Love at first swipe
One of my guilty pleasures is MTV’s Catfish. Based on the documentary of the same name, the show has spent six seasons hunting down identity thieves who are looking for love. The two hosts (Nev and Max) take on the cases of people who have met someone very special online. The catch? They aren’t sure if the person is who they say they are. Nev and Max some detective work (Googling, mostly) and try to get the two online lovers to meet in person to see if they’re for real.
If you’ve never seen the show, then you don’t know that it usually ends really badly.
Shockingly, that isn’t always the case… Or, at least, this particular catfishing story has a much happier ever after!
Living in London in 2015, French-born Emma was finally getting over a bad break up. She found it hard to met men around her because she worked long hours and didn’t like going to bars and clubs. So Emma, 33, decided to do what 91 million people around the world do: Join a dating app. She settled on the Zoosk, which is available in 72 countries.
“I’m a romantic. I love to love,” she told The Atlantic. “And I want to be loved too.”
After downloading the app, Emma got a message that night from a dark-haired Italian named Ronaldo “Ronnie” Scicluna. The problem was that Ronnie was a 34-year-old electrician in England’s West Midlands, which is about 100 miles away.
With Zoosk, you can look at someone profile, but not read messages until you pay for a subscription. After gushing over his handsome photos, Emma decided to fork over the money to see what he written to her.
Ronnie would try to type Emma messages in Frech. She would try to type to him in Italian, which it turns out he didn’t speak.
The two started chatting everyday on WhatsApp, and she was seriously crushing. Emma was also mystified at the fact that someone like him was interested in someone like her.
“I’m very natural,” Emma told The Atlantic. “I mean, I’m nothing. I’m very simple you know… so I was flattered.”
He wrote: “As soon as I saw your picture I wanted you.”
But it turns out, as you probably already guessed, that Ronnie wasn’t real.
The Real Ronnie
Ronnie was made up by Alan Stanley, a short, balding, 53-year-old English man. Why do this? He said it was to prevent himself from getting hurt. So he made Ronnie in the handsome alpha male he felt he was not.
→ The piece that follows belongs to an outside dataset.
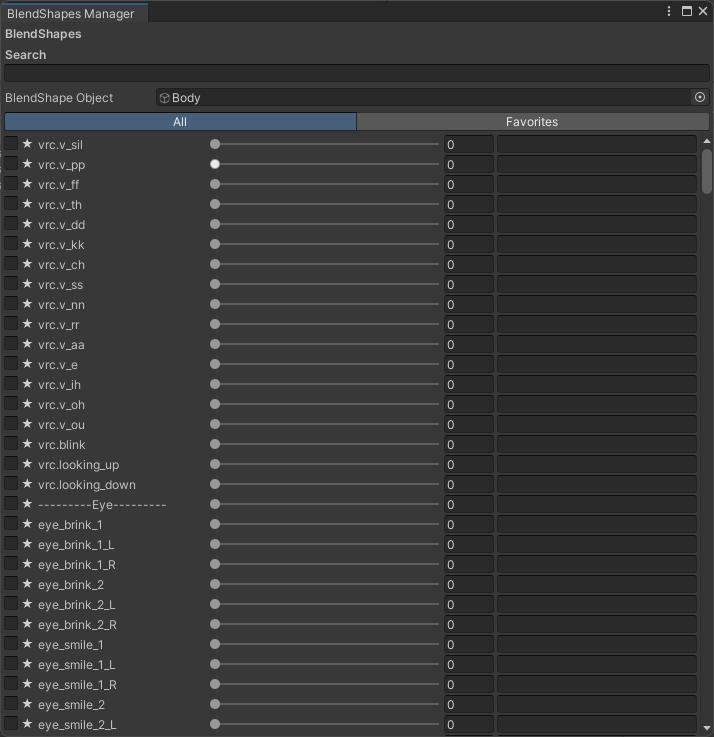Click the BlendShape Object Body field

(x=424, y=98)
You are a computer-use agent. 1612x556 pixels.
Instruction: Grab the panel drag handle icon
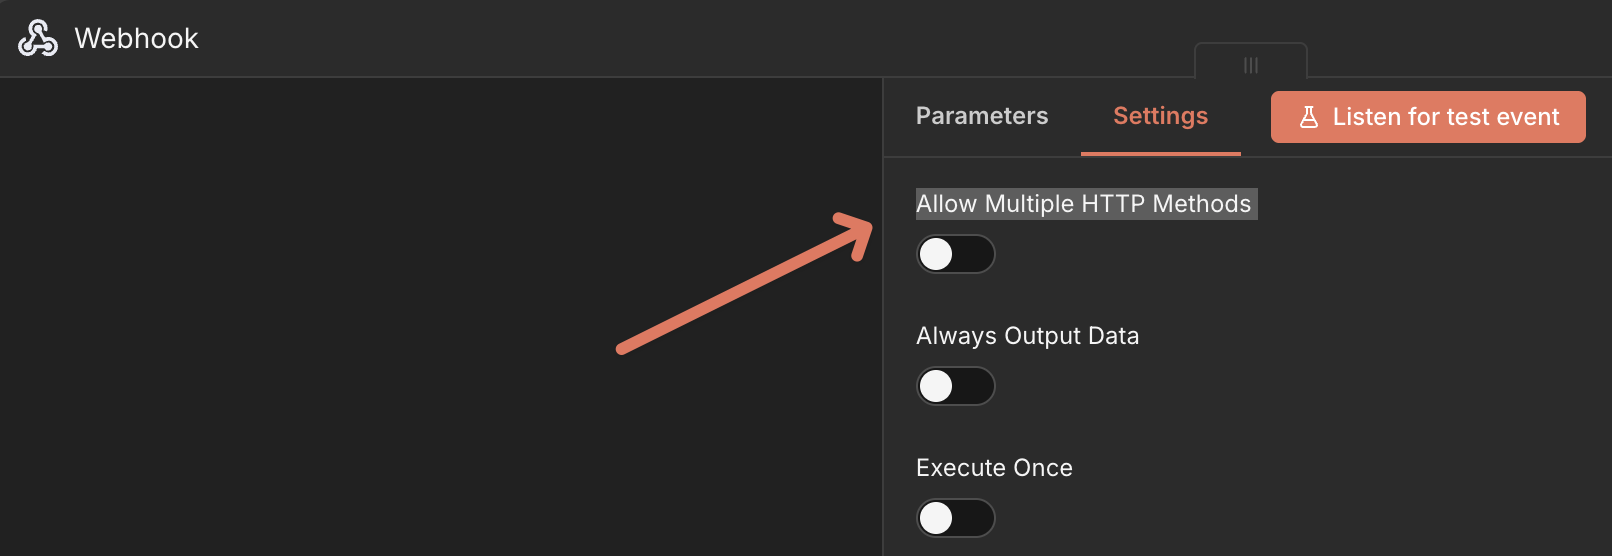(1250, 65)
“I was in a pretty lonely place,” he revealed. “I wasn’t feeling the most attractive of people, I might say. You know, I always struggled with self-confidence and… I was going through a messy separation and I was just feeling like I needed somebody to talk to.”
Alan had stolen photos of a model from a Google image search. In his defense, he said that, “catfishing is prevalent across the internet. Everybody does catfishing.”